Input data:
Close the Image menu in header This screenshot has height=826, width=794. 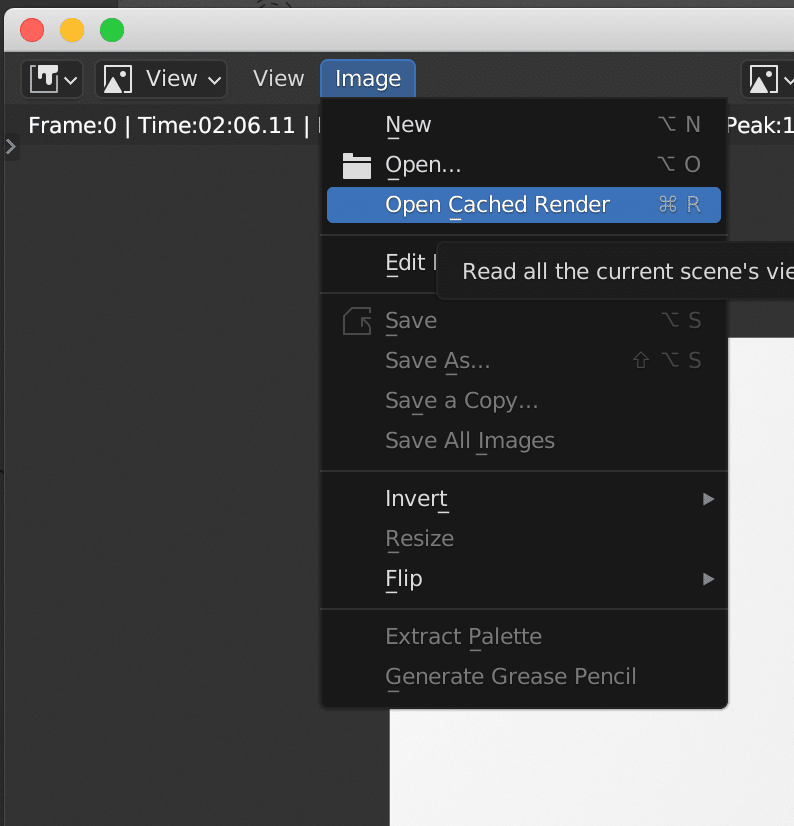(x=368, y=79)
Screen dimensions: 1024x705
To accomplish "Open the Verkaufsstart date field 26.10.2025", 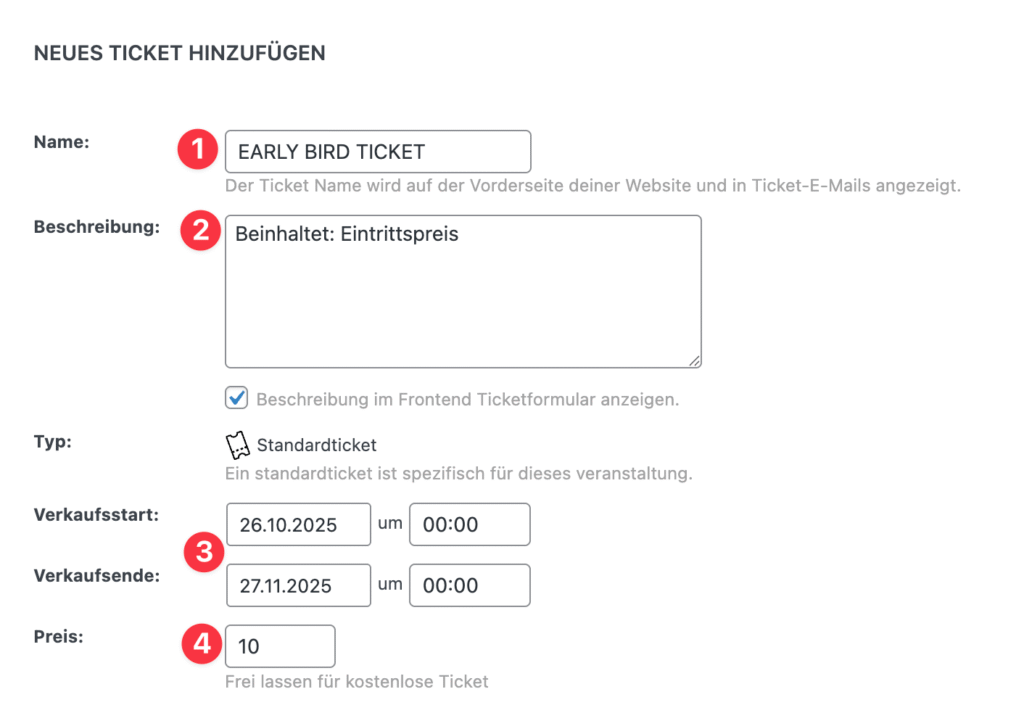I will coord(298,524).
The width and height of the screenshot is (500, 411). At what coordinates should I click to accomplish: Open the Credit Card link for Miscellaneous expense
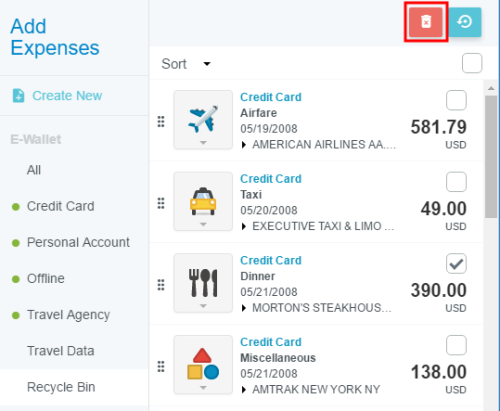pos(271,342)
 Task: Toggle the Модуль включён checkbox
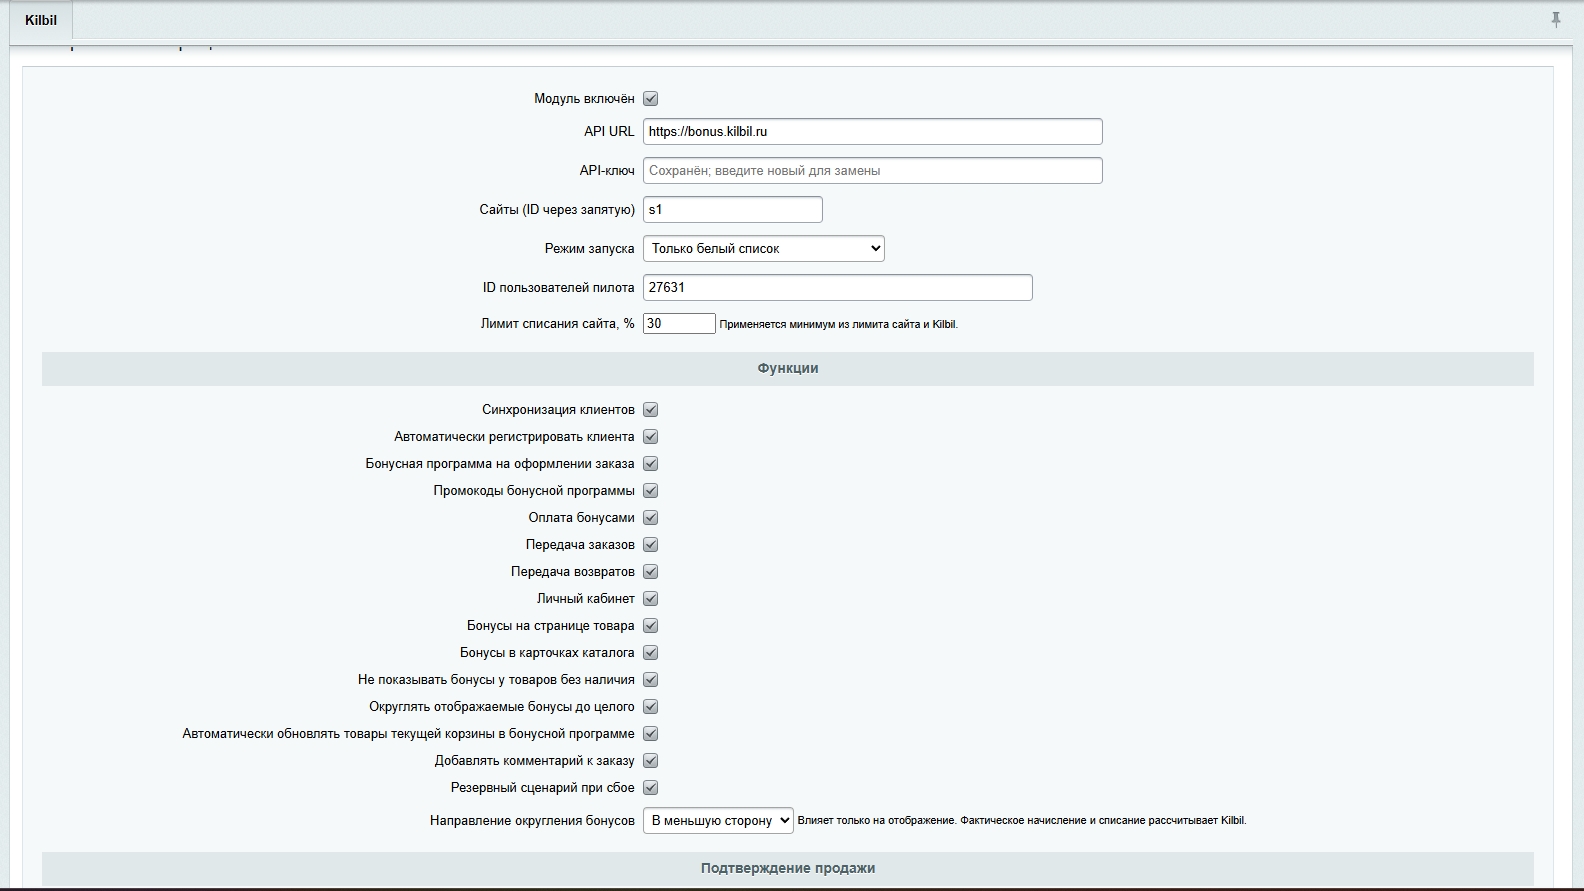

What you are asked to do: Once you find the line that contains "The width and", give it again along with every later line through the end of the data, word for word, minus the pictures.

Solution to the problem:
The width and height of the screenshot is (500, 411). At what coordinates should I click to accomplish: Open the Credit Card link for Miscellaneous expense
pos(271,342)
 Task: Toggle the Модуль включён checkbox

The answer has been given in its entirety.